Report every line below that holds the word "Announces".

* DATA EXTRACT
·····

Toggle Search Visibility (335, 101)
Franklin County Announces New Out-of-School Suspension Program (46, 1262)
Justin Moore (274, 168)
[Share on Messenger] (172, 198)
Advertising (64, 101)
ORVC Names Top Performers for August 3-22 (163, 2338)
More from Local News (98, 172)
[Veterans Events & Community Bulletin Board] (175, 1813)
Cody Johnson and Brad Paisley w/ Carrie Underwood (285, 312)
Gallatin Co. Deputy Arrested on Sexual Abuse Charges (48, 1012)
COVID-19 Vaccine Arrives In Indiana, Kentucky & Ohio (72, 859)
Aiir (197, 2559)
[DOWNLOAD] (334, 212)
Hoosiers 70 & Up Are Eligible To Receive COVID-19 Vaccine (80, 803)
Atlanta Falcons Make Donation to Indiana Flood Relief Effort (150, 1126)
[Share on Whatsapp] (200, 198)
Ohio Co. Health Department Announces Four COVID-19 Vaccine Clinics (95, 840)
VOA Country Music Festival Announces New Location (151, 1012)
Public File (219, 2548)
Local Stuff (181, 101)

·····

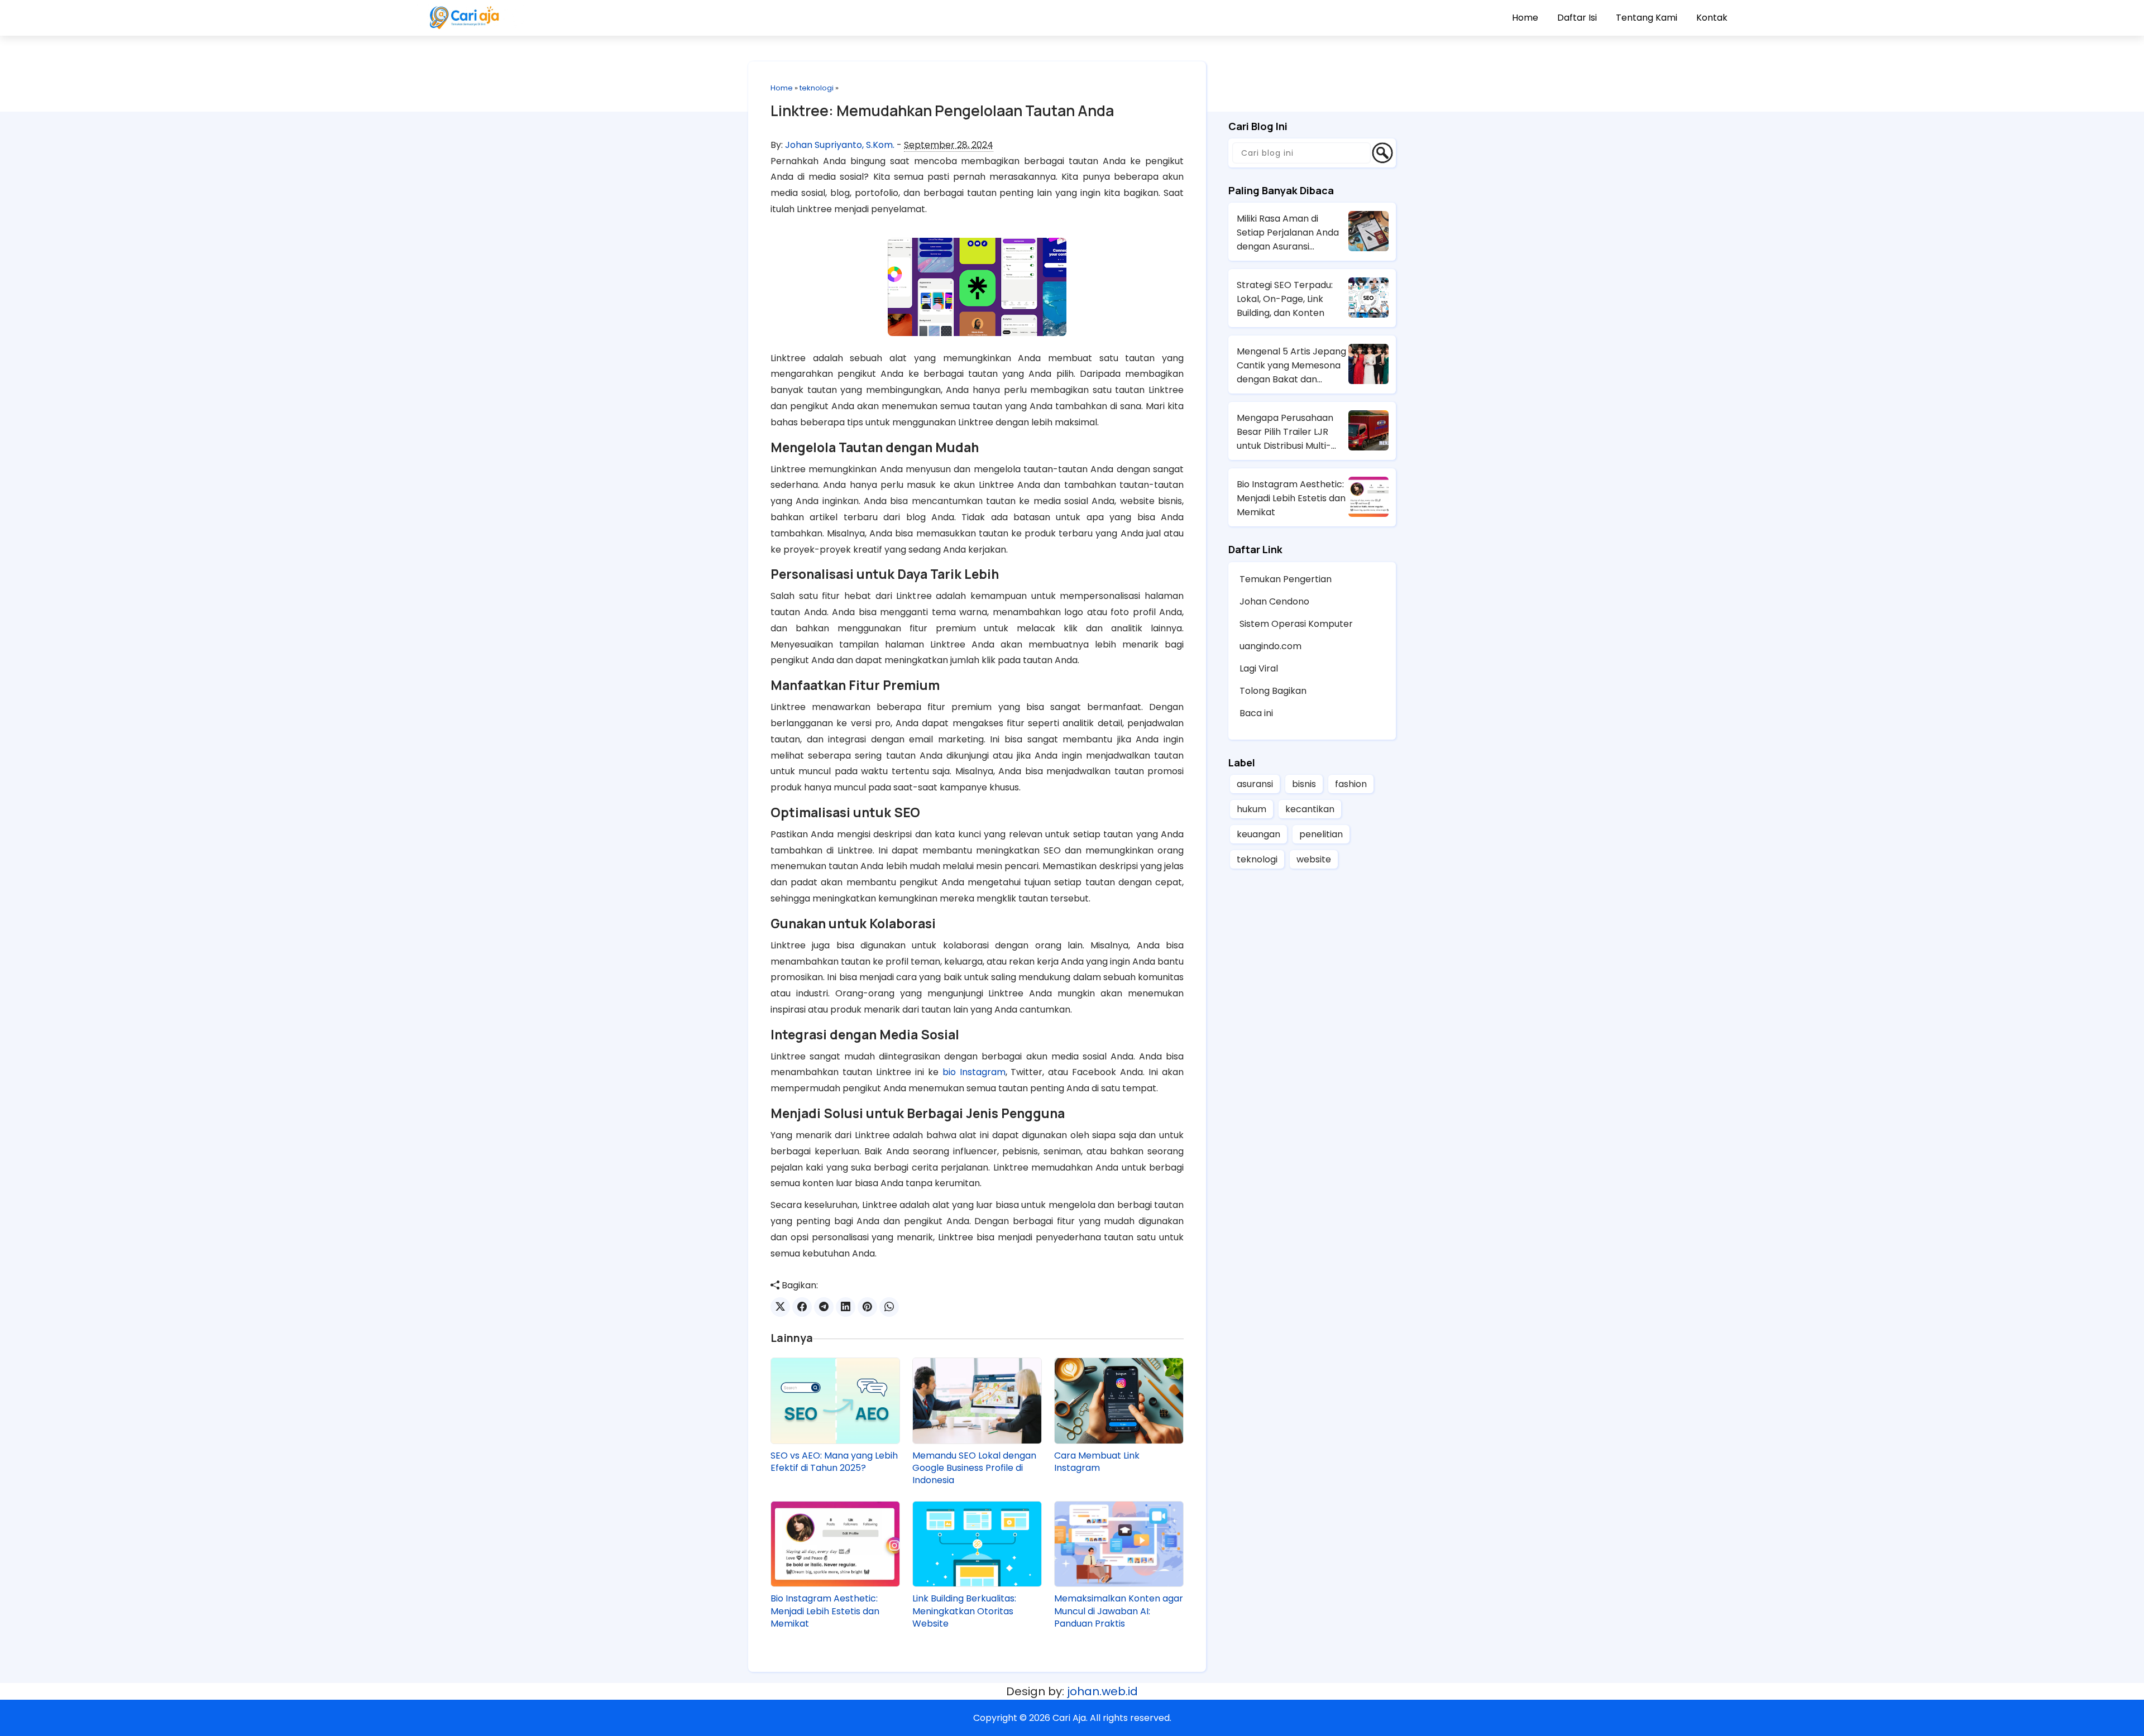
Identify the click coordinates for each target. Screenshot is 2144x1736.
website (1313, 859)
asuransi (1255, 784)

·····

* TASK SOLUTION
Franklin County Announces New Out-of-School Suspension Program (46, 1262)
Ohio Co. Health Department Announces Four COVID-19 Vaccine Clinics (95, 840)
VOA Country Music Festival Announces New Location (151, 1012)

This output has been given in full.